**TASK BRIEF**
Make an exact copy of all the records that follow, apart from the pictures.

* * * * *

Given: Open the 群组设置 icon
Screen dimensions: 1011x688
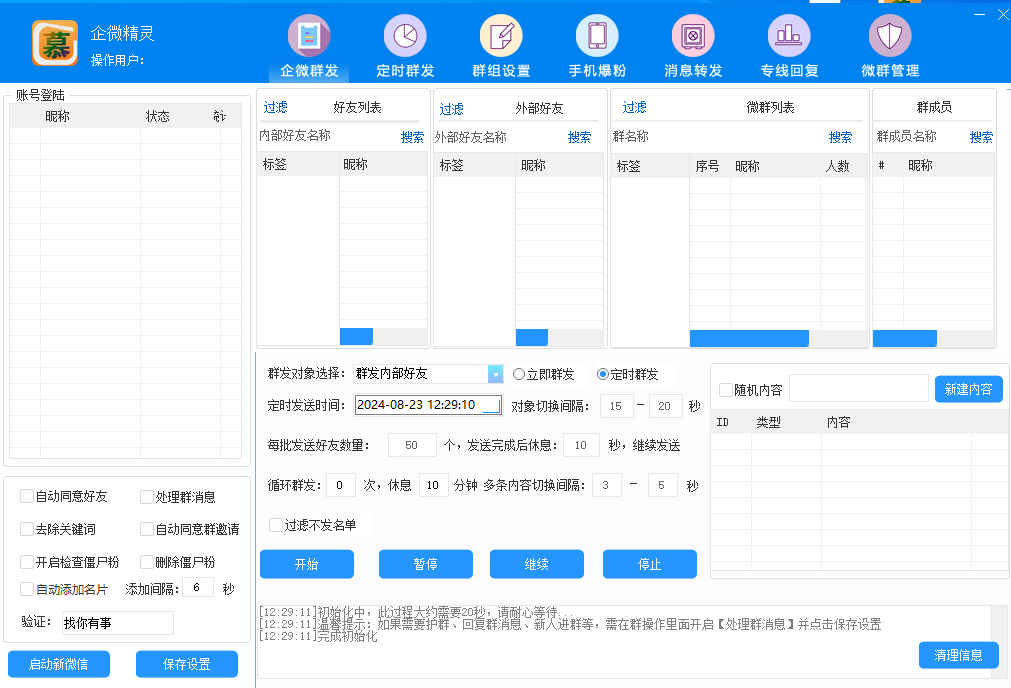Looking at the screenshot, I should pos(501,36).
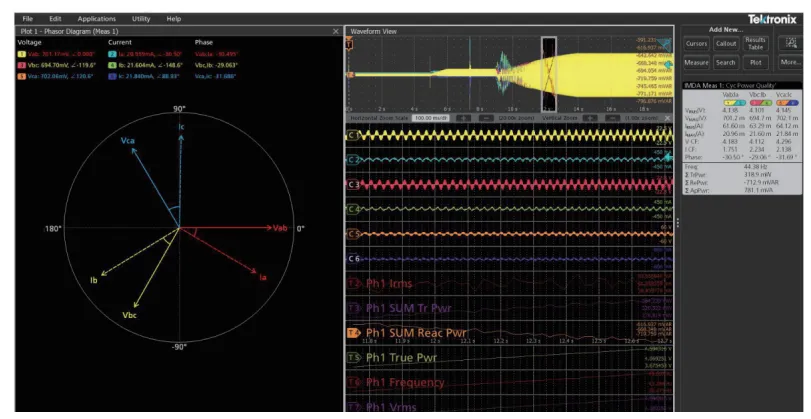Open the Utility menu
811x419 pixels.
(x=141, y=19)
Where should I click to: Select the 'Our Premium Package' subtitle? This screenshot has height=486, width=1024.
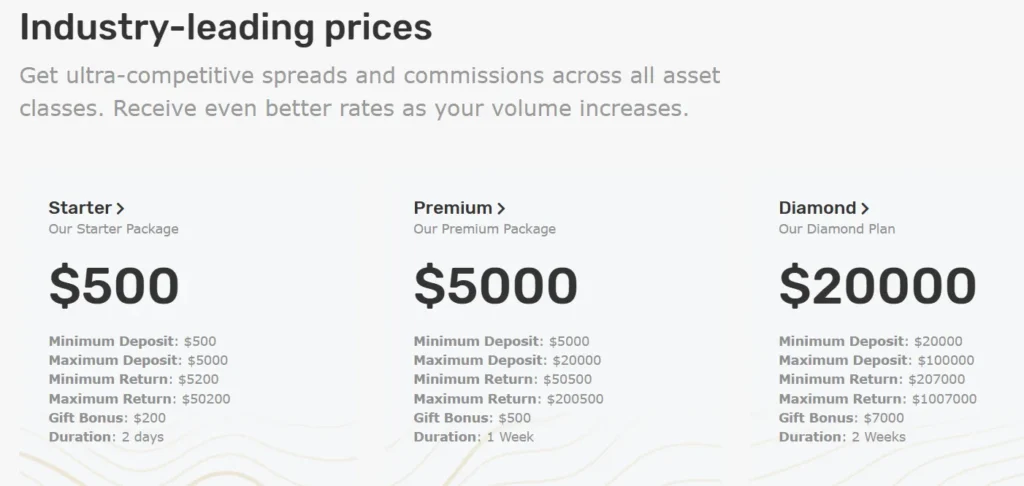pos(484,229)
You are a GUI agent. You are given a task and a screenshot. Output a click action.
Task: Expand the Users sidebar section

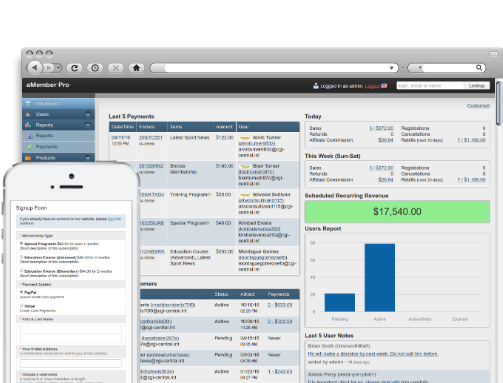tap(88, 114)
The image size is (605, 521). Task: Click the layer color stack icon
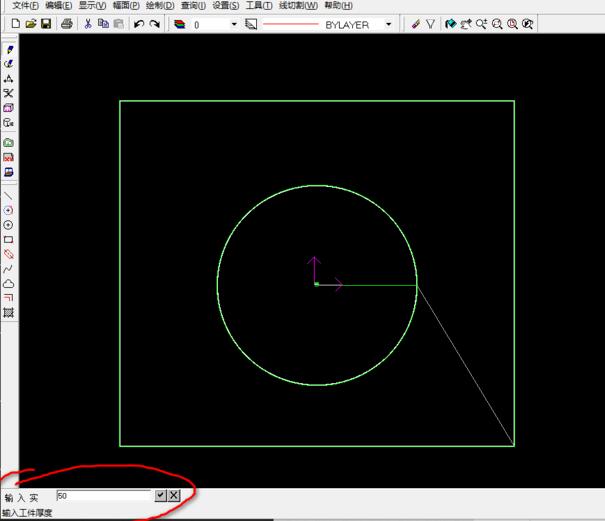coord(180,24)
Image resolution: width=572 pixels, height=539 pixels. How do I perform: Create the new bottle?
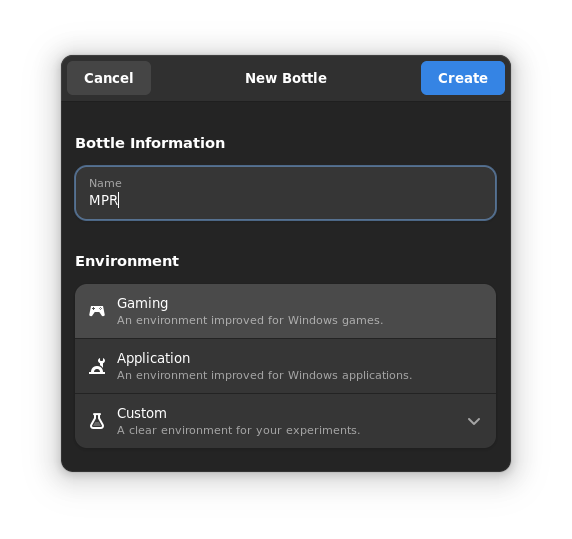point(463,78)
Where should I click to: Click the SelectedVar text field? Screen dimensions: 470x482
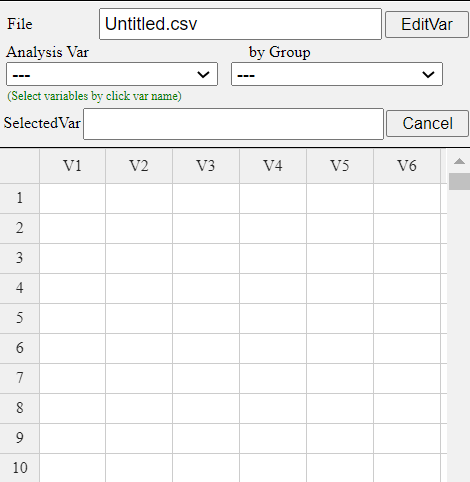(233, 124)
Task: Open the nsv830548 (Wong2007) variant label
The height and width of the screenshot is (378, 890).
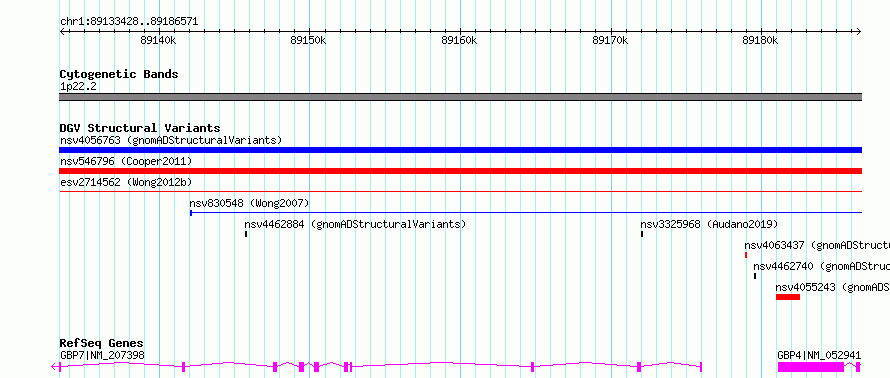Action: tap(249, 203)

* * * * *

**SOLVED PROBLEM**
Given: Open the 群组设置 icon
Screen dimensions: 1011x688
Looking at the screenshot, I should pos(501,36).
Open the Utility menu
811x419 pixels.
(x=141, y=19)
Where should I click to: Select the 'Our Premium Package' subtitle? This screenshot has height=486, width=1024.
pos(484,229)
You are a GUI agent. You are given a task and a screenshot. Output a click action.
Task: Expand the Users sidebar section

tap(88, 114)
The image size is (605, 521). Task: Click the layer color stack icon
coord(180,24)
Image resolution: width=572 pixels, height=539 pixels. How do I perform: Create the new bottle?
point(463,78)
Where should I click to: Click the SelectedVar text field? Screen dimensions: 470x482
(233, 124)
Task: Open the nsv830548 (Wong2007) variant label
The height and width of the screenshot is (378, 890).
Action: tap(249, 203)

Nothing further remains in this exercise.